*Provided text*.

= = = =

Young adult tale takes place in Saskatchewan, with a little cosmonaut dog and a NASA geologist

Martine Noël-Maw believes young people need to be able to recognize themselves in their literature

The Avonlea Badlands in Saskatchewan. A little dog in a cosmonaut costume. A NASA geologist. Those are some elements of Laïka, où es-tu?, Martine Noël-Maw’s seventh title in the Éditions de la nouvelle plume eSKapade young adult collection.

The eSKapade collection is a project aimed at encouraging reading among young people. “It’s hard to get young people to read,” says Noël-Maw. “It is even more difficult to get young people to read in French in a minority setting.”

She continues, “There really wasn’t anything in the books that people could relate to, the names of people, the names of places. I made it a point of honour that all the stories would take place in Saskatchewan. It’s Regina, it’s Moose Jaw, it’s Spiritwood. I absolutely wanted young people to be able to recognize and identify with one another.”

It’s been a busy spring for the former executive director of the Regina publisher Éditions de la nouvelle plume. The Ghosts of Spiritwood, the English translation she did of her young adult novel, Les fantômes de Spiritwood, has just been published by Regina-based Shadowpaw Press.

= = = =

Pixel coordinate grounding data:
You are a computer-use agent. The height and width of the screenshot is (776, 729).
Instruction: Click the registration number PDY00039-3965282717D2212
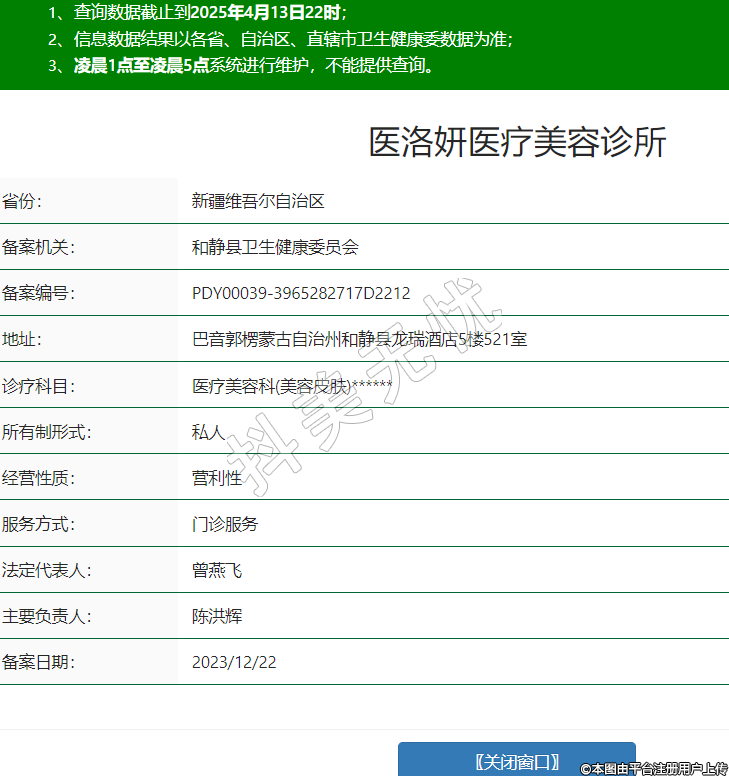click(301, 293)
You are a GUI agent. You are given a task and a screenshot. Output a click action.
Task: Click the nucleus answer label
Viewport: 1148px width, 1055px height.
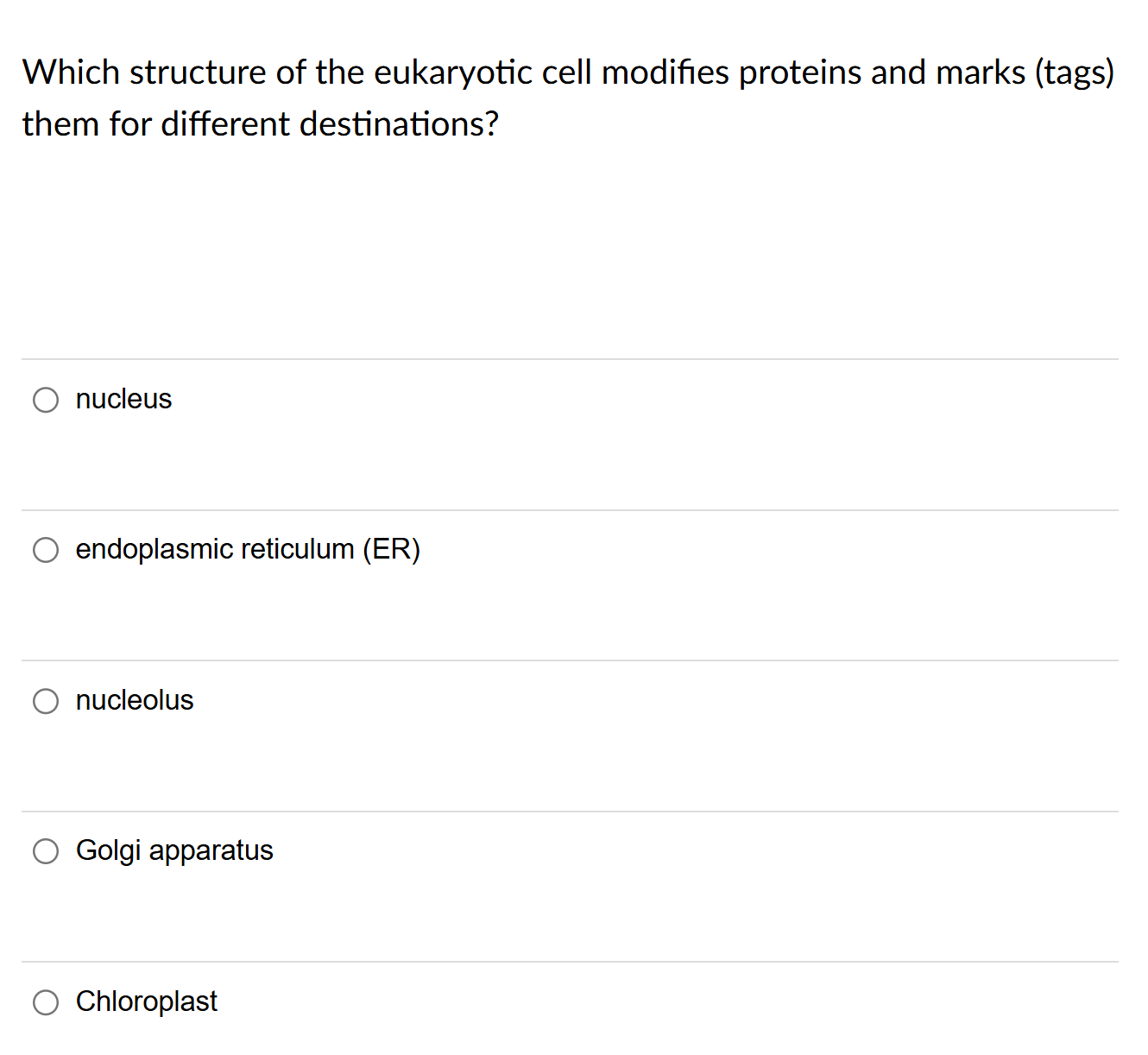point(123,399)
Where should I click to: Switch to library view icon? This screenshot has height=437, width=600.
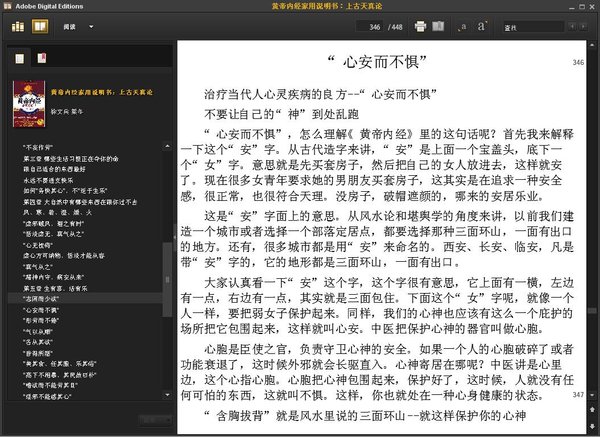(18, 25)
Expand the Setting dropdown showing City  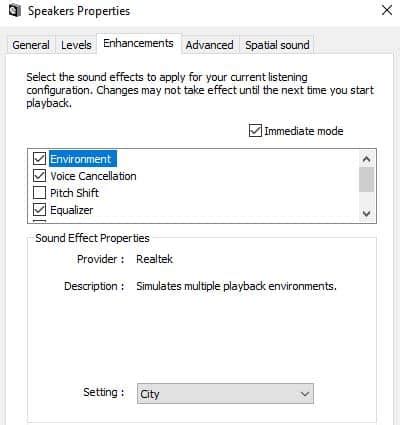tap(225, 394)
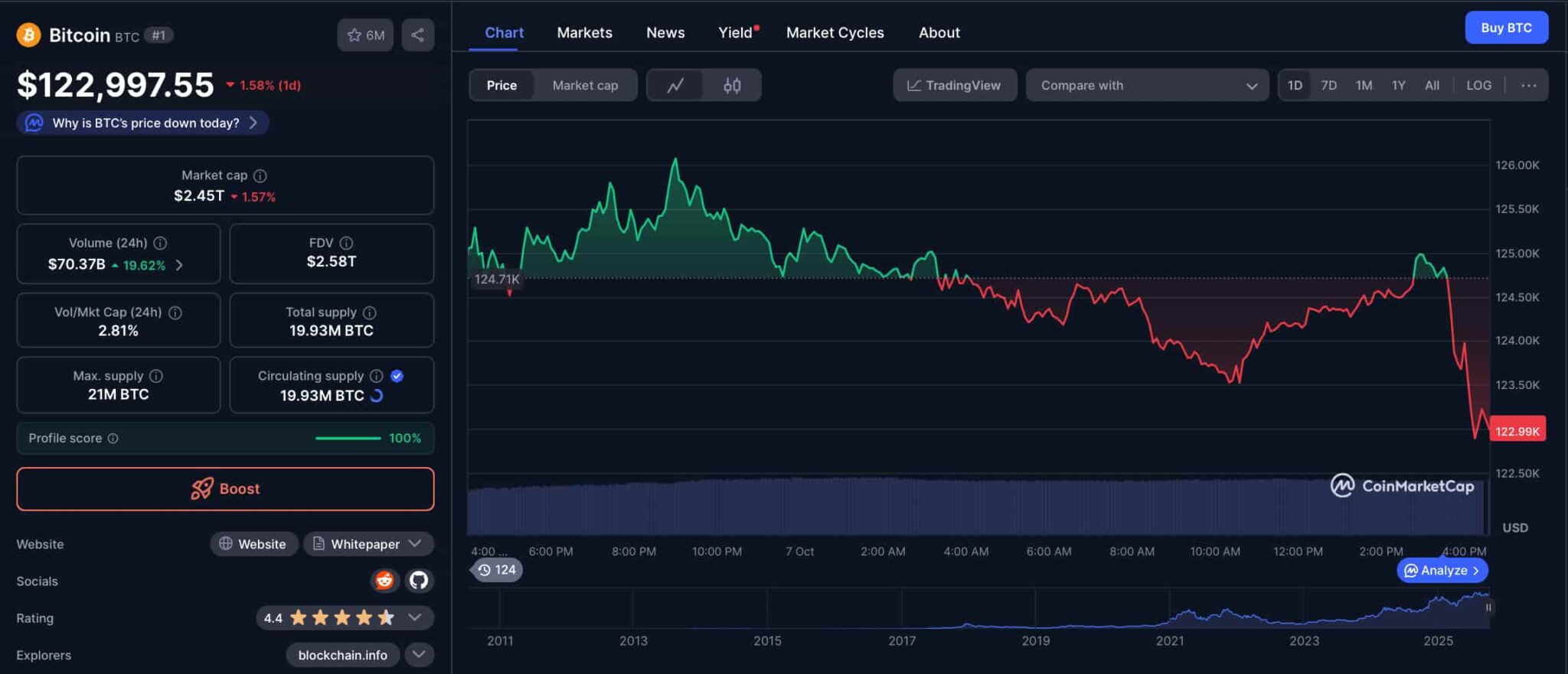Toggle the LOG scale option
The height and width of the screenshot is (674, 1568).
tap(1478, 85)
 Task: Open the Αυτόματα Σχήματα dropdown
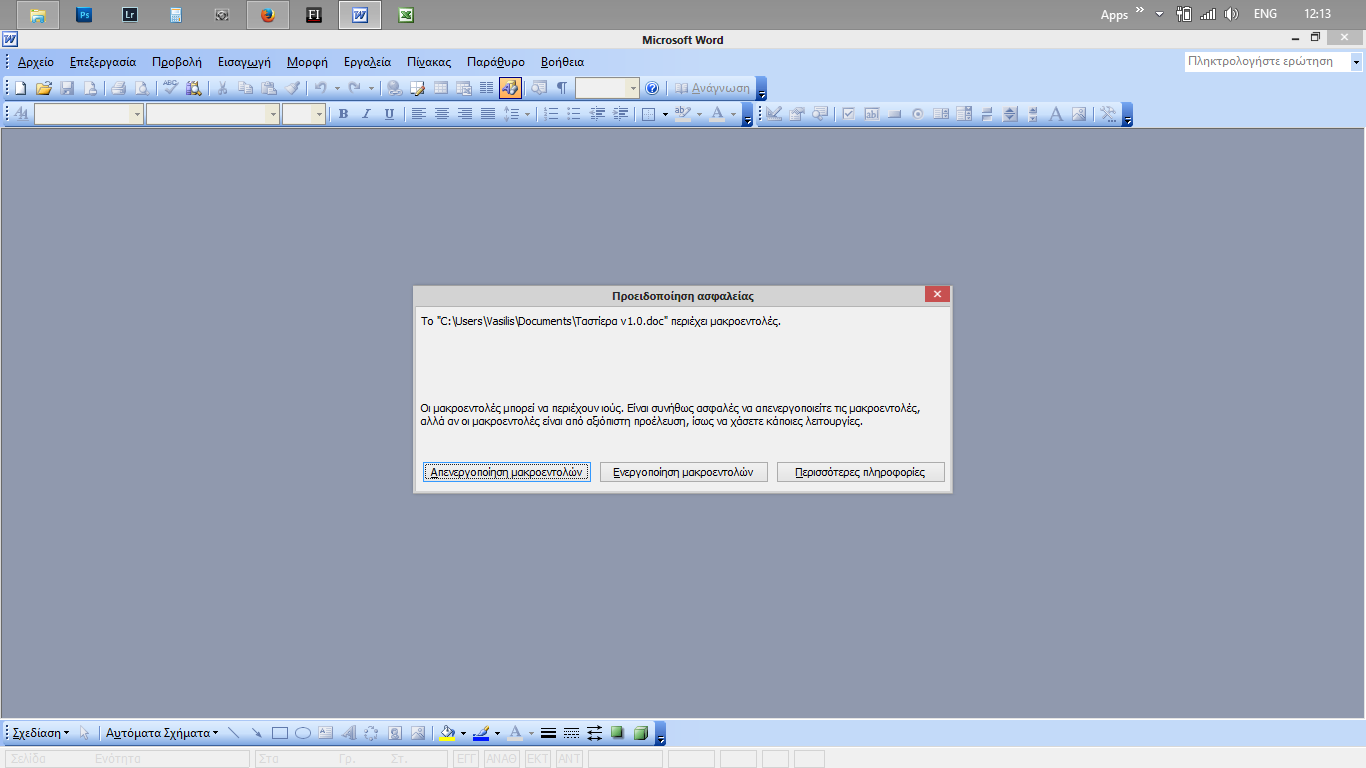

= = = =

*Exercise 1*.
Please reproduce the part of the article about Martine Noël-Maw that opens with the words containing "Martine Noël-Maw believes" and closes with "young adult collection.".
*Exercise 2*.
According to the article about Martine Noël-Maw, which press published The Ghosts of Spiritwood?
*Exercise 3*.
List every place in Saskatchewan that the article about Martine Noël-Maw names.
The listing is not needed for any of this work.

*Worked solution 1*.
Martine Noël-Maw believes young people need to be able to recognize themselves in their literature

The Avonlea Badlands in Saskatchewan. A little dog in a cosmonaut costume. A NASA geologist. Those are some elements of Laïka, où es-tu?, Martine Noël-Maw’s seventh title in the Éditions de la nouvelle plume eSKapade young adult collection.

*Worked solution 2*.
Regina-based Shadowpaw Press.

*Worked solution 3*.
Avonlea Badlands
Regina
Moose Jaw
Spiritwood